Supplied material:
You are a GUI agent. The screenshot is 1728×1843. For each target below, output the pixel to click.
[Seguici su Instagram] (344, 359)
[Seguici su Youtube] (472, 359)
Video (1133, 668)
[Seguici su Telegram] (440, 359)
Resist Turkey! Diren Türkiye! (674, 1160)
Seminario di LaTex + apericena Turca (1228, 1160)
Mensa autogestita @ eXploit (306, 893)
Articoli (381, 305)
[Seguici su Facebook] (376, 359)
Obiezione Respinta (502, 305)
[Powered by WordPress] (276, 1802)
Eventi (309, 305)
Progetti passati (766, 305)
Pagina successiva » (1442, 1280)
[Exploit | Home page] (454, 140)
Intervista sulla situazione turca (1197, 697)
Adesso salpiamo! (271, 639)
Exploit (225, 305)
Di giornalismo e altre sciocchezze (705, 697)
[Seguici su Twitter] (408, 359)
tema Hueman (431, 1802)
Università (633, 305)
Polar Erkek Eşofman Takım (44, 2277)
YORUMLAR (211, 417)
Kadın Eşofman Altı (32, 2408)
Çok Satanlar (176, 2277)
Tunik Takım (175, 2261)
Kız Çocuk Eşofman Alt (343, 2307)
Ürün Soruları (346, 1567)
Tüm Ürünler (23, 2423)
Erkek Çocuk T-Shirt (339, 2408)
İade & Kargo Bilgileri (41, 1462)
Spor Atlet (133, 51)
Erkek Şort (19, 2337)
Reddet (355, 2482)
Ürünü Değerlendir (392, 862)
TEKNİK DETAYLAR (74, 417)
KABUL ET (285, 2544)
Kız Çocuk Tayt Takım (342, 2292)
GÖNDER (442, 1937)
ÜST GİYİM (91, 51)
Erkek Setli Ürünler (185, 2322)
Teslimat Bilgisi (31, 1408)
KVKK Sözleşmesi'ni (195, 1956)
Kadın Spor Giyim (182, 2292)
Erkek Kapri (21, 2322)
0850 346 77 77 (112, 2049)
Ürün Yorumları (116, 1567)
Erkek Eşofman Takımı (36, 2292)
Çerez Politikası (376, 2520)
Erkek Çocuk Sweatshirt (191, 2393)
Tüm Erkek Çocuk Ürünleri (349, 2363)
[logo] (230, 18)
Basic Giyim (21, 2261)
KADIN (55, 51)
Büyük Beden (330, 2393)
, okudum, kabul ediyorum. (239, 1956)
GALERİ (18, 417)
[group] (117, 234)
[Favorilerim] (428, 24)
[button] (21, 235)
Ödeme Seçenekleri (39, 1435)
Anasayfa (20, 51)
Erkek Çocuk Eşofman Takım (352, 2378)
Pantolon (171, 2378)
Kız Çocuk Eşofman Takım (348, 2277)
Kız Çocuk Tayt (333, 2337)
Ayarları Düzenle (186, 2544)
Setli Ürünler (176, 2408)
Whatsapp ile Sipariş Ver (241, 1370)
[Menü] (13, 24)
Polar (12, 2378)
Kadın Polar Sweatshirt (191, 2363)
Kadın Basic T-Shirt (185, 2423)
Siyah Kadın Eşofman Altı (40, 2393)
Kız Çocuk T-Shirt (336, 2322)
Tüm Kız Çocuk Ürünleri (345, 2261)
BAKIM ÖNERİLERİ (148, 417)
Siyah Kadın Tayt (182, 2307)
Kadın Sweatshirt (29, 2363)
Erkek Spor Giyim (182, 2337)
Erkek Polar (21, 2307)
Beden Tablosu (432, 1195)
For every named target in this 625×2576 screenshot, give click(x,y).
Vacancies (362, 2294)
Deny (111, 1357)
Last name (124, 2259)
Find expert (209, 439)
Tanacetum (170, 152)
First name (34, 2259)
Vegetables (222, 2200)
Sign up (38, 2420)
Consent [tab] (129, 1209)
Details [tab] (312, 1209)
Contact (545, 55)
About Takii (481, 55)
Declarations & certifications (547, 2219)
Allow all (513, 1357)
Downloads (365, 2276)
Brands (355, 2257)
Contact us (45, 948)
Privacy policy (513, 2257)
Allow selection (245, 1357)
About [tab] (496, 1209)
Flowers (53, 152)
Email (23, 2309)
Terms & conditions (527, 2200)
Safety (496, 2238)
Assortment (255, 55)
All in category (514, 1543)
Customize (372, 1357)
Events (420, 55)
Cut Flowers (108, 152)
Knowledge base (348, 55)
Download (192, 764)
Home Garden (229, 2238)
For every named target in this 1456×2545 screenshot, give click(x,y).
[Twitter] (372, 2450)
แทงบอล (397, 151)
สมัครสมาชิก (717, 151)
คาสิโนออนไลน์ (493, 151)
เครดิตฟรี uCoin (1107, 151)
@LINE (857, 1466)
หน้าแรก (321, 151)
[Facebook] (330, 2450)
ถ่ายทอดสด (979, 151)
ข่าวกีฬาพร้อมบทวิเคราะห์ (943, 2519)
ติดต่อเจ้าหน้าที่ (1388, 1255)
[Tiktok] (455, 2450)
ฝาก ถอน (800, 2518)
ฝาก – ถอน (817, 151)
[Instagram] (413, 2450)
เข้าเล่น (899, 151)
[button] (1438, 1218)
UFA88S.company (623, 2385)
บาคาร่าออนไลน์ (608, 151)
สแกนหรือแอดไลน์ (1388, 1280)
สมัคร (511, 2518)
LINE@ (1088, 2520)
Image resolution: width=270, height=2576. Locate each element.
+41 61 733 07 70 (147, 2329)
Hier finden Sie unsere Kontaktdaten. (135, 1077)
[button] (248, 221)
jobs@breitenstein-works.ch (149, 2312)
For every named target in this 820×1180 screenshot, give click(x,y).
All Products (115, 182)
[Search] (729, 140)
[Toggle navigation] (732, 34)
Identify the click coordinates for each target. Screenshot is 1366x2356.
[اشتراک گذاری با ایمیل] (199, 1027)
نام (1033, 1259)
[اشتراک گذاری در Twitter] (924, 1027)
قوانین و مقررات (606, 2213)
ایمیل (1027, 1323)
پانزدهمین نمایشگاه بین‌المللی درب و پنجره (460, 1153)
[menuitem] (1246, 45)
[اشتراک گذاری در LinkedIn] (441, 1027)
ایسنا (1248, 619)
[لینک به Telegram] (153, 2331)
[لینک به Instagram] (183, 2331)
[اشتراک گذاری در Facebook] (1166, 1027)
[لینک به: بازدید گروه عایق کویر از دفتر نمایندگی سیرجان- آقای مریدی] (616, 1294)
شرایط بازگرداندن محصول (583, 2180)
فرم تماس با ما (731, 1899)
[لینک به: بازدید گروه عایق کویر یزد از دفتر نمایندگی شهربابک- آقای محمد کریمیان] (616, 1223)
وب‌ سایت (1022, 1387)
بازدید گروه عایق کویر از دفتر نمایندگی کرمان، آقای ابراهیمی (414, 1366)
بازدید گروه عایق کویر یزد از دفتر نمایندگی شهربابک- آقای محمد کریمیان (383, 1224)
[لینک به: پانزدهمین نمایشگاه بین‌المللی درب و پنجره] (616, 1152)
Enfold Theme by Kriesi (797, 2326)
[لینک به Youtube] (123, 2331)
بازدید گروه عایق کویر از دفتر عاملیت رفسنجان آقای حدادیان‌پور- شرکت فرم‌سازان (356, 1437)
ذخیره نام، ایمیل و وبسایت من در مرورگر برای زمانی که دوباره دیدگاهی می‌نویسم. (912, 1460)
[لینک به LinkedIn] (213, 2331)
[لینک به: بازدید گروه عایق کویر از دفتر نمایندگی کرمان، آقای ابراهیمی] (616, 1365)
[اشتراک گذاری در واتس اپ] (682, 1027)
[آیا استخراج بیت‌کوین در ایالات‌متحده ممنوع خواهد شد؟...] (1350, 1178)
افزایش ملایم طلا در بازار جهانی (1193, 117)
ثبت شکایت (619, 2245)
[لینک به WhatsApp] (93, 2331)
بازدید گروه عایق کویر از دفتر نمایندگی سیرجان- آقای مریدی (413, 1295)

Required work: Write down all of the records again, word for word.

Output:
You are a GUI agent. The screenshot is 1728×1843. For each target below, output the pixel to click.
[Seguici su Instagram] (344, 359)
[Seguici su Youtube] (472, 359)
Video (1133, 668)
[Seguici su Telegram] (440, 359)
Resist Turkey! Diren Türkiye! (674, 1160)
Seminario di LaTex + apericena Turca (1228, 1160)
Mensa autogestita @ eXploit (306, 893)
Articoli (381, 305)
[Seguici su Facebook] (376, 359)
Obiezione Respinta (502, 305)
[Powered by WordPress] (276, 1802)
Eventi (309, 305)
Progetti passati (766, 305)
Pagina successiva » (1442, 1280)
[Exploit | Home page] (454, 140)
Intervista sulla situazione turca (1197, 697)
Adesso salpiamo! (271, 639)
Exploit (225, 305)
Di giornalismo e altre sciocchezze (705, 697)
[Seguici su Twitter] (408, 359)
tema Hueman (431, 1802)
Università (633, 305)
Polar Erkek Eşofman Takım (44, 2277)
YORUMLAR (211, 417)
Kadın Eşofman Altı (32, 2408)
Çok Satanlar (176, 2277)
Tunik Takım (175, 2261)
Kız Çocuk Eşofman Alt (343, 2307)
Ürün Soruları (346, 1567)
Tüm Ürünler (23, 2423)
Erkek Çocuk T-Shirt (339, 2408)
İade & Kargo Bilgileri (41, 1462)
Spor Atlet (133, 51)
Erkek Şort (19, 2337)
Reddet (355, 2482)
Ürünü Değerlendir (392, 862)
TEKNİK DETAYLAR (74, 417)
KABUL ET (285, 2544)
Kız Çocuk Tayt Takım (342, 2292)
GÖNDER (442, 1937)
ÜST GİYİM (91, 51)
Erkek Setli Ürünler (185, 2322)
Teslimat Bilgisi (31, 1408)
KVKK Sözleşmesi'ni (195, 1956)
Kadın Spor Giyim (182, 2292)
Erkek Kapri (21, 2322)
0850 346 77 77 (112, 2049)
Ürün Yorumları (116, 1567)
Erkek Eşofman Takımı (36, 2292)
Çerez Politikası (376, 2520)
Erkek Çocuk Sweatshirt (191, 2393)
Tüm Erkek Çocuk Ürünleri (349, 2363)
[logo] (230, 18)
Basic Giyim (21, 2261)
KADIN (55, 51)
Büyük Beden (330, 2393)
, okudum, kabul ediyorum. (239, 1956)
GALERİ (18, 417)
[group] (117, 234)
[Favorilerim] (428, 24)
[button] (21, 235)
Ödeme Seçenekleri (39, 1435)
Anasayfa (20, 51)
Erkek Çocuk Eşofman Takım (352, 2378)
Pantolon (171, 2378)
Kız Çocuk Eşofman Takım (348, 2277)
Kız Çocuk Tayt (333, 2337)
Ayarları Düzenle (186, 2544)
Setli Ürünler (176, 2408)
Whatsapp ile Sipariş Ver (241, 1370)
[Menü] (13, 24)
Polar (12, 2378)
Kadın Polar Sweatshirt (191, 2363)
Kadın Basic T-Shirt (185, 2423)
Siyah Kadın Eşofman Altı (40, 2393)
Kız Çocuk T-Shirt (336, 2322)
Tüm Kız Çocuk Ürünleri (345, 2261)
BAKIM ÖNERİLERİ (148, 417)
Siyah Kadın Tayt (182, 2307)
Kadın Sweatshirt (29, 2363)
Erkek Spor Giyim (182, 2337)
Erkek Polar (21, 2307)
Beden Tablosu (432, 1195)
For every named target in this 625×2576 screenshot, give click(x,y).
Vacancies (362, 2294)
Deny (111, 1357)
Last name (124, 2259)
Find expert (209, 439)
Tanacetum (170, 152)
First name (34, 2259)
Vegetables (222, 2200)
Sign up (38, 2420)
Consent [tab] (129, 1209)
Details [tab] (312, 1209)
Contact (545, 55)
About Takii (481, 55)
Declarations & certifications (547, 2219)
Allow all (513, 1357)
Downloads (365, 2276)
Brands (355, 2257)
Contact us (45, 948)
Privacy policy (513, 2257)
Allow selection (245, 1357)
About [tab] (496, 1209)
Flowers (53, 152)
Email (23, 2309)
Terms & conditions (527, 2200)
Safety (496, 2238)
Assortment (255, 55)
All in category (514, 1543)
Customize (372, 1357)
Events (420, 55)
Cut Flowers (108, 152)
Knowledge base (348, 55)
Download (192, 764)
Home Garden (229, 2238)
For every named target in this 1456×2545 screenshot, give click(x,y).
[Twitter] (372, 2450)
แทงบอล (397, 151)
สมัครสมาชิก (717, 151)
คาสิโนออนไลน์ (493, 151)
เครดิตฟรี uCoin (1107, 151)
@LINE (857, 1466)
หน้าแรก (321, 151)
[Facebook] (330, 2450)
ถ่ายทอดสด (979, 151)
ข่าวกีฬาพร้อมบทวิเคราะห์ (943, 2519)
ติดต่อเจ้าหน้าที่ (1388, 1255)
[Tiktok] (455, 2450)
ฝาก ถอน (800, 2518)
ฝาก – ถอน (817, 151)
[Instagram] (413, 2450)
เข้าเล่น (899, 151)
[button] (1438, 1218)
UFA88S.company (623, 2385)
บาคาร่าออนไลน์ (608, 151)
สแกนหรือแอดไลน์ (1388, 1280)
สมัคร (511, 2518)
LINE@ (1088, 2520)
Image resolution: width=270, height=2576. Locate each element.
+41 61 733 07 70 (147, 2329)
Hier finden Sie unsere Kontaktdaten. (135, 1077)
[button] (248, 221)
jobs@breitenstein-works.ch (149, 2312)
For every named target in this 820×1180 screenshot, give click(x,y).
All Products (115, 182)
[Search] (729, 140)
[Toggle navigation] (732, 34)
Identify the click coordinates for each target. Screenshot is 1366x2356.
[اشتراک گذاری با ایمیل] (199, 1027)
نام (1033, 1259)
[اشتراک گذاری در Twitter] (924, 1027)
قوانین و مقررات (606, 2213)
ایمیل (1027, 1323)
پانزدهمین نمایشگاه بین‌المللی درب و پنجره (460, 1153)
[menuitem] (1246, 45)
[اشتراک گذاری در LinkedIn] (441, 1027)
ایسنا (1248, 619)
[لینک به Telegram] (153, 2331)
[لینک به Instagram] (183, 2331)
[اشتراک گذاری در Facebook] (1166, 1027)
[لینک به: بازدید گروه عایق کویر از دفتر نمایندگی سیرجان- آقای مریدی] (616, 1294)
شرایط بازگرداندن محصول (583, 2180)
فرم تماس با ما (731, 1899)
[لینک به: بازدید گروه عایق کویر یزد از دفتر نمایندگی شهربابک- آقای محمد کریمیان] (616, 1223)
وب‌ سایت (1022, 1387)
بازدید گروه عایق کویر از دفتر نمایندگی کرمان، آقای ابراهیمی (414, 1366)
بازدید گروه عایق کویر یزد از دفتر نمایندگی شهربابک- آقای محمد کریمیان (383, 1224)
[لینک به: پانزدهمین نمایشگاه بین‌المللی درب و پنجره] (616, 1152)
Enfold Theme by Kriesi (797, 2326)
[لینک به Youtube] (123, 2331)
بازدید گروه عایق کویر از دفتر عاملیت رفسنجان آقای حدادیان‌پور- شرکت فرم‌سازان (356, 1437)
ذخیره نام، ایمیل و وبسایت من در مرورگر برای زمانی که دوباره دیدگاهی می‌نویسم. (912, 1460)
[لینک به LinkedIn] (213, 2331)
[لینک به: بازدید گروه عایق کویر از دفتر نمایندگی کرمان، آقای ابراهیمی] (616, 1365)
[اشتراک گذاری در واتس اپ] (682, 1027)
[آیا استخراج بیت‌کوین در ایالات‌متحده ممنوع خواهد شد؟...] (1350, 1178)
افزایش ملایم طلا در بازار جهانی (1193, 117)
ثبت شکایت (619, 2245)
[لینک به WhatsApp] (93, 2331)
بازدید گروه عایق کویر از دفتر نمایندگی سیرجان- آقای مریدی (413, 1295)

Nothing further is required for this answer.